Stored data entries
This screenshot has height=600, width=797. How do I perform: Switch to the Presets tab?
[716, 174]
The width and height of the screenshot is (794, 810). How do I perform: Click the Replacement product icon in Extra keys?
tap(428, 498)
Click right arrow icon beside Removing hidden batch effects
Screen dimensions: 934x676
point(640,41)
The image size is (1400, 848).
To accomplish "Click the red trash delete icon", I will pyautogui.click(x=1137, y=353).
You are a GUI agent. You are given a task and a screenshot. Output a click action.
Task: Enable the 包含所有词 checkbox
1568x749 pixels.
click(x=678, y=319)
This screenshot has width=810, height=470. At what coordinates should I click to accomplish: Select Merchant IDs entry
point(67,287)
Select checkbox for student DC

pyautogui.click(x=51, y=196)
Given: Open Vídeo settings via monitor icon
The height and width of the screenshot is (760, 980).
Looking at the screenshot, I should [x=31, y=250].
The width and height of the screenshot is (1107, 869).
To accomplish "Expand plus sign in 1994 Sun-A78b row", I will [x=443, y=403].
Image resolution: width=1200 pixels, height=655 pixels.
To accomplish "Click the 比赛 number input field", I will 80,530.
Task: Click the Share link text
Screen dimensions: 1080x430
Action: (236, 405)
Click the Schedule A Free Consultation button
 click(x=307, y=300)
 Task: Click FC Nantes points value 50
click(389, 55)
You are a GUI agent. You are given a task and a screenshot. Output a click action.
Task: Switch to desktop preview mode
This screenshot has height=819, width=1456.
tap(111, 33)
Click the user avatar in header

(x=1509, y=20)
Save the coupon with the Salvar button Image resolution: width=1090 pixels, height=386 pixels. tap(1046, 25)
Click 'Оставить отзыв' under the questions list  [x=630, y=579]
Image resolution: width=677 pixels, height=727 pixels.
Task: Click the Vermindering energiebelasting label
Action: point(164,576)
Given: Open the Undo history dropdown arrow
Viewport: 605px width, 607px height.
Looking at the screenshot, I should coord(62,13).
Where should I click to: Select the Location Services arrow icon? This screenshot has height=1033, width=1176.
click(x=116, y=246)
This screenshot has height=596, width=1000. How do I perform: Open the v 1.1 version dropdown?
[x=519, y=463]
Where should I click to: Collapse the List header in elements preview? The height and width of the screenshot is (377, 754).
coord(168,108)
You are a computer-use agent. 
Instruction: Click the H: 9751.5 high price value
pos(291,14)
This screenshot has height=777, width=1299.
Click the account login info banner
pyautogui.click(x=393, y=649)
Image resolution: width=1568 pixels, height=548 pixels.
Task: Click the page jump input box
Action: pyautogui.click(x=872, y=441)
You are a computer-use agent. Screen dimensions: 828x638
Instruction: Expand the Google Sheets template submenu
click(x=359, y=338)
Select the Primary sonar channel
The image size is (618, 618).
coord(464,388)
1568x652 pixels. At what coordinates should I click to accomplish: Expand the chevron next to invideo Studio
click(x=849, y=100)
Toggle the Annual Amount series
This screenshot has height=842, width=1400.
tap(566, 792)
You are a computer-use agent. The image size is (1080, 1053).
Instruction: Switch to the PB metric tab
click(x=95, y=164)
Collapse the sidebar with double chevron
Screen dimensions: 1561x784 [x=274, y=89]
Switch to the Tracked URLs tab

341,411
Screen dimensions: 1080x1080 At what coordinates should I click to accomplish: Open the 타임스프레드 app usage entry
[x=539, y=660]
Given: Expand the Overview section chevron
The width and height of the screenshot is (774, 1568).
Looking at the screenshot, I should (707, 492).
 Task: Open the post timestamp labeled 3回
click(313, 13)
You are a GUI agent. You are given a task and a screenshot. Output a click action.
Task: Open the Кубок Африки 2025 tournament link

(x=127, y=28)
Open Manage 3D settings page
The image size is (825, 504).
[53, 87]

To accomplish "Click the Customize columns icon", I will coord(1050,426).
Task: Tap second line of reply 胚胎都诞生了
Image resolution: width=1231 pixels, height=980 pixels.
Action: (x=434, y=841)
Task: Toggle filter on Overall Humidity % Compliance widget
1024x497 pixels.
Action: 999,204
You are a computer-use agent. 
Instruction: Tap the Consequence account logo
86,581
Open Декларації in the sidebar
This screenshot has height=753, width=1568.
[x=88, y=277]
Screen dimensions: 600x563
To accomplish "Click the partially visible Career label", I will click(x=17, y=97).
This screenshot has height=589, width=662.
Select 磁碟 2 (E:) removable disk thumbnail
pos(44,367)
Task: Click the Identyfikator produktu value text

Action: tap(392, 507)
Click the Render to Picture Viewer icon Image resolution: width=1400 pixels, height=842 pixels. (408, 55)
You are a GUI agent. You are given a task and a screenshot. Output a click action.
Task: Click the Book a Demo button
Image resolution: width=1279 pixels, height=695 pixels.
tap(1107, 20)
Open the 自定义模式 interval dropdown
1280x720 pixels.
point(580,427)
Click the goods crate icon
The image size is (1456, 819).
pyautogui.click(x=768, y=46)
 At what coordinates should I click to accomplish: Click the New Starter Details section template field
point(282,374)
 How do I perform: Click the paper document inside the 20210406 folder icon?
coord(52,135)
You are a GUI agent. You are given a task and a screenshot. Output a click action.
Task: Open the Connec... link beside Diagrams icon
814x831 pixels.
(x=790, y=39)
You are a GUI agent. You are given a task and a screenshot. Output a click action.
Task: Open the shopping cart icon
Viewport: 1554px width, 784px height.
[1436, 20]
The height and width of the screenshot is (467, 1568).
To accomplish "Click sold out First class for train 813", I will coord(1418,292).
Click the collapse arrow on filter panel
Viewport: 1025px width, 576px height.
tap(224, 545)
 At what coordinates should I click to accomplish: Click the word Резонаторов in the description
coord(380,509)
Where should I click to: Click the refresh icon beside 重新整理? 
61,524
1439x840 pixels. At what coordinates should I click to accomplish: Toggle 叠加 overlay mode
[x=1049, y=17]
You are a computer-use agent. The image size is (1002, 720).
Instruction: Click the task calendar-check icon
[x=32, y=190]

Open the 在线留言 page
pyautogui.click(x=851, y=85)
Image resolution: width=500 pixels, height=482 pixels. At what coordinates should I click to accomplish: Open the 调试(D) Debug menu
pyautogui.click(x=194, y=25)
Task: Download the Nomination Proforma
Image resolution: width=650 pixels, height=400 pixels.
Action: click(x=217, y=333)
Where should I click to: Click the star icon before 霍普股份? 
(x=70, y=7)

_Task requirements_
Each entry above needs to be retyped exactly.

_Result below_
This screenshot has height=600, width=797. How do I perform: Switch to the Presets tab?
[716, 174]
The width and height of the screenshot is (794, 810). How do I perform: Click the Replacement product icon in Extra keys?
tap(428, 498)
Click right arrow icon beside Removing hidden batch effects
Screen dimensions: 934x676
point(640,41)
The image size is (1400, 848).
To accomplish "Click the red trash delete icon", I will pyautogui.click(x=1137, y=353).
You are a GUI agent. You are given a task and a screenshot. Output a click action.
Task: Enable the 包含所有词 checkbox
1568x749 pixels.
click(x=678, y=319)
This screenshot has width=810, height=470. At what coordinates should I click to accomplish: Select Merchant IDs entry
point(67,287)
Select checkbox for student DC

pyautogui.click(x=51, y=196)
Given: Open Vídeo settings via monitor icon
The height and width of the screenshot is (760, 980).
Looking at the screenshot, I should [x=31, y=250].
The width and height of the screenshot is (1107, 869).
To accomplish "Expand plus sign in 1994 Sun-A78b row", I will [x=443, y=403].
Image resolution: width=1200 pixels, height=655 pixels.
To accomplish "Click the 比赛 number input field", I will 80,530.
Task: Click the Share link text
Screen dimensions: 1080x430
Action: (236, 405)
Click the Schedule A Free Consultation button
 click(x=307, y=300)
 Task: Click FC Nantes points value 50
click(389, 55)
You are a GUI agent. You are given a task and a screenshot. Output a click action.
Task: Switch to desktop preview mode
This screenshot has height=819, width=1456.
tap(111, 33)
Click the user avatar in header

(x=1509, y=20)
Save the coupon with the Salvar button Image resolution: width=1090 pixels, height=386 pixels. tap(1046, 25)
Click 'Оставить отзыв' under the questions list  [x=630, y=579]
Image resolution: width=677 pixels, height=727 pixels.
Task: Click the Vermindering energiebelasting label
Action: point(164,576)
Given: Open the Undo history dropdown arrow
Viewport: 605px width, 607px height.
Looking at the screenshot, I should coord(62,13).
Where should I click to: Select the Location Services arrow icon? This screenshot has height=1033, width=1176.
click(x=116, y=246)
This screenshot has height=596, width=1000. How do I perform: Open the v 1.1 version dropdown?
[x=519, y=463]
Where should I click to: Collapse the List header in elements preview? The height and width of the screenshot is (377, 754).
coord(168,108)
You are a computer-use agent. 
Instruction: Click the H: 9751.5 high price value
pos(291,14)
This screenshot has height=777, width=1299.
Click the account login info banner
pyautogui.click(x=393, y=649)
Image resolution: width=1568 pixels, height=548 pixels.
Task: Click the page jump input box
Action: pyautogui.click(x=872, y=441)
You are a computer-use agent. Screen dimensions: 828x638
Instruction: Expand the Google Sheets template submenu
click(x=359, y=338)
Select the Primary sonar channel
The image size is (618, 618).
coord(464,388)
1568x652 pixels. At what coordinates should I click to accomplish: Expand the chevron next to invideo Studio
click(x=849, y=100)
Toggle the Annual Amount series
This screenshot has height=842, width=1400.
tap(566, 792)
You are a computer-use agent. The image size is (1080, 1053).
Instruction: Switch to the PB metric tab
click(x=95, y=164)
Collapse the sidebar with double chevron
Screen dimensions: 1561x784 [x=274, y=89]
Switch to the Tracked URLs tab

341,411
Screen dimensions: 1080x1080 At what coordinates should I click to accomplish: Open the 타임스프레드 app usage entry
[x=539, y=660]
Given: Expand the Overview section chevron
The width and height of the screenshot is (774, 1568).
Looking at the screenshot, I should (707, 492).
 Task: Open the post timestamp labeled 3回
click(313, 13)
You are a GUI agent. You are given a task and a screenshot. Output a click action.
Task: Open the Кубок Африки 2025 tournament link

(x=127, y=28)
Open Manage 3D settings page
The image size is (825, 504).
[53, 87]

To accomplish "Click the Customize columns icon", I will coord(1050,426).
Task: Tap second line of reply 胚胎都诞生了
Image resolution: width=1231 pixels, height=980 pixels.
Action: (x=434, y=841)
Task: Toggle filter on Overall Humidity % Compliance widget
1024x497 pixels.
Action: 999,204
You are a computer-use agent. 
Instruction: Tap the Consequence account logo
86,581
Open Декларації in the sidebar
This screenshot has height=753, width=1568.
[x=88, y=277]
Screen dimensions: 600x563
To accomplish "Click the partially visible Career label", I will click(x=17, y=97).
This screenshot has height=589, width=662.
Select 磁碟 2 (E:) removable disk thumbnail
pos(44,367)
Task: Click the Identyfikator produktu value text

Action: tap(392, 507)
Click the Render to Picture Viewer icon Image resolution: width=1400 pixels, height=842 pixels. (408, 55)
You are a GUI agent. You are given a task and a screenshot. Output a click action.
Task: Click the Book a Demo button
Image resolution: width=1279 pixels, height=695 pixels.
tap(1107, 20)
Open the 自定义模式 interval dropdown
1280x720 pixels.
point(580,427)
Click the goods crate icon
The image size is (1456, 819).
pyautogui.click(x=768, y=46)
 At what coordinates should I click to accomplish: Click the New Starter Details section template field
point(282,374)
 How do I perform: Click the paper document inside the 20210406 folder icon?
coord(52,135)
You are a GUI agent. You are given a task and a screenshot. Output a click action.
Task: Open the Connec... link beside Diagrams icon
814x831 pixels.
(x=790, y=39)
You are a GUI agent. You are given a task and a screenshot. Output a click action.
Task: Open the shopping cart icon
Viewport: 1554px width, 784px height.
[1436, 20]
The height and width of the screenshot is (467, 1568).
To accomplish "Click sold out First class for train 813", I will coord(1418,292).
Click the collapse arrow on filter panel
Viewport: 1025px width, 576px height.
tap(224, 545)
 At what coordinates should I click to accomplish: Click the word Резонаторов in the description
coord(380,509)
Where should I click to: Click the refresh icon beside 重新整理? 
61,524
1439x840 pixels. At what coordinates should I click to accomplish: Toggle 叠加 overlay mode
[x=1049, y=17]
You are a computer-use agent. The image size is (1002, 720).
Instruction: Click the task calendar-check icon
[x=32, y=190]

Open the 在线留言 page
pyautogui.click(x=851, y=85)
Image resolution: width=500 pixels, height=482 pixels. At what coordinates should I click to accomplish: Open the 调试(D) Debug menu
pyautogui.click(x=194, y=25)
Task: Download the Nomination Proforma
Image resolution: width=650 pixels, height=400 pixels.
Action: click(x=217, y=333)
Where should I click to: Click the star icon before 霍普股份? 
(x=70, y=7)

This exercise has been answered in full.